═════ TASK MATERIAL
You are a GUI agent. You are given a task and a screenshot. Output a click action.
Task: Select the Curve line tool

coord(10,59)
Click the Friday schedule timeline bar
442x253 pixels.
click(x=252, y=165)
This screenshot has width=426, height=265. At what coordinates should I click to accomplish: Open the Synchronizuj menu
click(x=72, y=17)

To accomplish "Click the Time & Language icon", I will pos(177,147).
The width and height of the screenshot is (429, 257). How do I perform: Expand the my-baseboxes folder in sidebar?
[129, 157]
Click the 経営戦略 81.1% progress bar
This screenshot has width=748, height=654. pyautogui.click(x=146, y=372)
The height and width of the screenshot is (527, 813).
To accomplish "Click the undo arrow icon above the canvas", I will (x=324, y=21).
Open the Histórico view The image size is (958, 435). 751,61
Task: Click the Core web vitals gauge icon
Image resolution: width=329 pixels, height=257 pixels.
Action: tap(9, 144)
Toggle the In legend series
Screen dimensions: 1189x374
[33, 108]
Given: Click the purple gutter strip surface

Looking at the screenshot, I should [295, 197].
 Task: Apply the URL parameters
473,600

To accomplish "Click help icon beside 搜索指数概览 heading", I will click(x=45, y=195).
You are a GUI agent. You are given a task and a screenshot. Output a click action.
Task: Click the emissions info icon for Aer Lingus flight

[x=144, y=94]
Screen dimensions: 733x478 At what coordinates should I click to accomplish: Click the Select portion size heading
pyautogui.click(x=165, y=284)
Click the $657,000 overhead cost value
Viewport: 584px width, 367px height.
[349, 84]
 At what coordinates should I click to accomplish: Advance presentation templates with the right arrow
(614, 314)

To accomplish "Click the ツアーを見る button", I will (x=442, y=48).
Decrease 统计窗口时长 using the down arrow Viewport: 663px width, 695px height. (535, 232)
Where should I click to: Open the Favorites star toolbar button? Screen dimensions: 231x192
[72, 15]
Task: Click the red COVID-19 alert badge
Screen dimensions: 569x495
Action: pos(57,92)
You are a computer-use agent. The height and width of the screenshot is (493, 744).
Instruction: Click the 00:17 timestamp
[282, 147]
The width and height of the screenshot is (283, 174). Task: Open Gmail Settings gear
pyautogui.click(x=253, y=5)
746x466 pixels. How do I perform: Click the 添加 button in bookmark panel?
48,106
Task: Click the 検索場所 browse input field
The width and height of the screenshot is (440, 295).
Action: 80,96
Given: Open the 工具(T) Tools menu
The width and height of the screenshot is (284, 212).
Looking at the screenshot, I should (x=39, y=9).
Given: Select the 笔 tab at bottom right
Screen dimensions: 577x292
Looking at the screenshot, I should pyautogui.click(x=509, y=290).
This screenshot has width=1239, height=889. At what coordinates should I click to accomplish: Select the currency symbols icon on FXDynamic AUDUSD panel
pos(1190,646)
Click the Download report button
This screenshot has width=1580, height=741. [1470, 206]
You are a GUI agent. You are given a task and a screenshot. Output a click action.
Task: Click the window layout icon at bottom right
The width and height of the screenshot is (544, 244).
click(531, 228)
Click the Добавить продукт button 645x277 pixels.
══════════
TASK REQUIREMENTS
Type out the entries again, word for word.

EXERCISE RESULT
You are a GUI agent. You are given a task and a screenshot. Output a click action.
Task: Select the Curve line tool

coord(10,59)
Click the Friday schedule timeline bar
442x253 pixels.
click(x=252, y=165)
This screenshot has width=426, height=265. At what coordinates should I click to accomplish: Open the Synchronizuj menu
click(x=72, y=17)

To accomplish "Click the Time & Language icon", I will pos(177,147).
The width and height of the screenshot is (429, 257). How do I perform: Expand the my-baseboxes folder in sidebar?
[129, 157]
Click the 経営戦略 81.1% progress bar
This screenshot has width=748, height=654. pyautogui.click(x=146, y=372)
The height and width of the screenshot is (527, 813).
To accomplish "Click the undo arrow icon above the canvas", I will (x=324, y=21).
Open the Histórico view The image size is (958, 435). 751,61
Task: Click the Core web vitals gauge icon
Image resolution: width=329 pixels, height=257 pixels.
Action: tap(9, 144)
Toggle the In legend series
Screen dimensions: 1189x374
[33, 108]
Given: Click the purple gutter strip surface

Looking at the screenshot, I should [295, 197].
 Task: Apply the URL parameters
473,600

To accomplish "Click help icon beside 搜索指数概览 heading", I will click(x=45, y=195).
You are a GUI agent. You are given a task and a screenshot. Output a click action.
Task: Click the emissions info icon for Aer Lingus flight

[x=144, y=94]
Screen dimensions: 733x478 At what coordinates should I click to accomplish: Click the Select portion size heading
pyautogui.click(x=165, y=284)
Click the $657,000 overhead cost value
Viewport: 584px width, 367px height.
[349, 84]
 At what coordinates should I click to accomplish: Advance presentation templates with the right arrow
(614, 314)

To accomplish "Click the ツアーを見る button", I will (x=442, y=48).
Decrease 统计窗口时长 using the down arrow Viewport: 663px width, 695px height. (535, 232)
Where should I click to: Open the Favorites star toolbar button? Screen dimensions: 231x192
[72, 15]
Task: Click the red COVID-19 alert badge
Screen dimensions: 569x495
Action: pos(57,92)
You are a computer-use agent. The height and width of the screenshot is (493, 744).
Instruction: Click the 00:17 timestamp
[282, 147]
The width and height of the screenshot is (283, 174). Task: Open Gmail Settings gear
pyautogui.click(x=253, y=5)
746x466 pixels. How do I perform: Click the 添加 button in bookmark panel?
48,106
Task: Click the 検索場所 browse input field
The width and height of the screenshot is (440, 295).
Action: 80,96
Given: Open the 工具(T) Tools menu
The width and height of the screenshot is (284, 212).
Looking at the screenshot, I should (x=39, y=9).
Given: Select the 笔 tab at bottom right
Screen dimensions: 577x292
Looking at the screenshot, I should pyautogui.click(x=509, y=290).
This screenshot has width=1239, height=889. At what coordinates should I click to accomplish: Select the currency symbols icon on FXDynamic AUDUSD panel
pos(1190,646)
Click the Download report button
This screenshot has width=1580, height=741. [1470, 206]
You are a GUI agent. You are given a task and a screenshot. Output a click action.
Task: Click the window layout icon at bottom right
The width and height of the screenshot is (544, 244).
click(531, 228)
Click the Добавить продукт button 645x277 pixels.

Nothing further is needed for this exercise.